- Passage to read:
# # #

Bay in Tasmania, Australia

Ralphs Bay is a body of water in south-east Tasmania, Australia. It is semi-enclosed by the Tranmere / Rokeby peninsula and the South Arm peninsula. Sea access to the bay is from the River Derwent.

Ralphs Bay is a shallow, windy bay, situated on the south-east of the Derwent Estuary, about 12 kilometres from the south-east of Hobart in Tasmania, Australia. The bay is sheltered by the low, grassy hills of Droughty Point to the north-west and the spit of South Arm and Opossum Bay to the south-west.

==Ecology==
The red-necked stint migrates from Siberia every year and most of the birds, which do that, find themselves in Ralphs Bay. It is also an important area for the spotted handfish. They are critically endangered and, because of the pollution in the River Derwent, live in majority at Ralphs Bay and its surrounding waters.

The bay is part of the South Arm Important Bird Area (IBA), identified as such by BirdLife International because of its importance for the conservation of pied oystercatchers and of the migratory waders, or shorebirds, of the East Asian – Australasian Flyway.

==Colonial history==
Australia's first shore-based whaling station was established in Ralph's Bay at Trywork(s) Point. It was in operation by 27 September 1805 when the Rev Knopwood recorded in his diary,

At 9 I went across the river to see the tryworks. They had a great quantity of oil casks. Mr Collins brought a 100 ton of oil from Capt Moody of the King George, whaler, which she had caught since she had been in the river.

# # #

- Exercise tasks:
**1.** Copy out the part of the Ralphs Bay text starting with "At 9 I went" and going on through "in the river.".
**2.** For each statement, say whether the Ralphs Bay text agrees with it, answering yes or no and quoting the deciding words: (a) Ralphs Bay lies about 12 kilometres from Hobart. (b) Sea access to the bay is from the South Arm peninsula. (c) The spotted handfish is described as vulnerable.
**3.** Pick up the Ralphs Bay text after its last sentence and carry it further.

Records from a collection:

# # #

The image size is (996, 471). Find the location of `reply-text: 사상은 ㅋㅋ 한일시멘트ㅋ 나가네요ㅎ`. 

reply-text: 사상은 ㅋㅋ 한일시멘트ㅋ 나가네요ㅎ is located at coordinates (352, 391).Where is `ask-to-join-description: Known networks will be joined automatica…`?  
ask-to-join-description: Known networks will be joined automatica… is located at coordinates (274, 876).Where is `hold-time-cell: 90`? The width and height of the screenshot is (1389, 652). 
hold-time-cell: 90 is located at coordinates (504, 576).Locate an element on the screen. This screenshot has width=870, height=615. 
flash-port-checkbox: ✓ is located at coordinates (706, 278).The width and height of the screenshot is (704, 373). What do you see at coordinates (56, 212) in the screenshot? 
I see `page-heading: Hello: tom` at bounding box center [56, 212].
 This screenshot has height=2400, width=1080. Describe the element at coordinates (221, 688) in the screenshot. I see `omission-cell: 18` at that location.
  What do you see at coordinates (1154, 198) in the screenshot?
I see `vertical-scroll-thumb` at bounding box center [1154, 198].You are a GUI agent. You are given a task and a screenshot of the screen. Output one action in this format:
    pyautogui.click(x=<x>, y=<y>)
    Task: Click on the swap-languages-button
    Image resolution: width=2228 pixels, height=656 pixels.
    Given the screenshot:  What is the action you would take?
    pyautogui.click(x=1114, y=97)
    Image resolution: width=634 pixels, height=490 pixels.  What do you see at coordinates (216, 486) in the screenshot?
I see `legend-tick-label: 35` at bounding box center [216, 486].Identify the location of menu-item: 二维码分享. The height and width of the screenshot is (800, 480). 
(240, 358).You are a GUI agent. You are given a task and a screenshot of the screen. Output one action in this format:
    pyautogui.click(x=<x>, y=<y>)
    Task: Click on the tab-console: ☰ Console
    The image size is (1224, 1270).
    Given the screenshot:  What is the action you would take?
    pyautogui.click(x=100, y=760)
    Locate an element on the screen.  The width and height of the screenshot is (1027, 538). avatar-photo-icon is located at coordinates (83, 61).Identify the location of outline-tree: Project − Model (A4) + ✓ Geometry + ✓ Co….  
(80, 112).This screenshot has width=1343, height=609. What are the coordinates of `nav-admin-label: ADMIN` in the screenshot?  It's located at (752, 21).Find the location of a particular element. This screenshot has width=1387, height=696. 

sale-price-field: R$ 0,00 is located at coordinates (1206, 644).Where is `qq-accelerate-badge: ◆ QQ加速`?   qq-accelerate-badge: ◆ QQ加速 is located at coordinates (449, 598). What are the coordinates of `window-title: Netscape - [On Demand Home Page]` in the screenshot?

# # #

- Answers by task:
**1.**
At 9 I went across the river to see the tryworks. They had a great quantity of oil casks. Mr Collins brought a 100 ton of oil from Capt Moody of the King George, whaler, which she had caught since she had been in the river.

**2.**
(a) Yes: "about 12 kilometres from the south-east of Hobart"
(b) No: "Sea access to the bay is from the River Derwent."
(c) No: "They are critically endangered"

**3.**
The whaling station, which only operated in the winter months, had closed down by 1818.

==Recent history==
Since 2004 Ralphs Bay has been the focus of a local development debate. Walker Corporation had planned a major development in the bay near Lauderdale. The proposal included a canal development and a marina, to be known as "Lauderdale Quay". It met strong opposition from the local community which was concerned that the development would destroy native wildlife habitat in the area and reduce public access to the foreshore.

On 22 October 2009 the Tasmanian Planning Commission released its Draft Integrated Assessment Report which highlighted significant planning issues that seem to indicate that approval will not be given for the proposal. On 23 June 2010 the Greens announced the legal confirmation of the Ralphs Bay Conservation Area as being 171 hectares and therefore preventing proposed canal housing estates.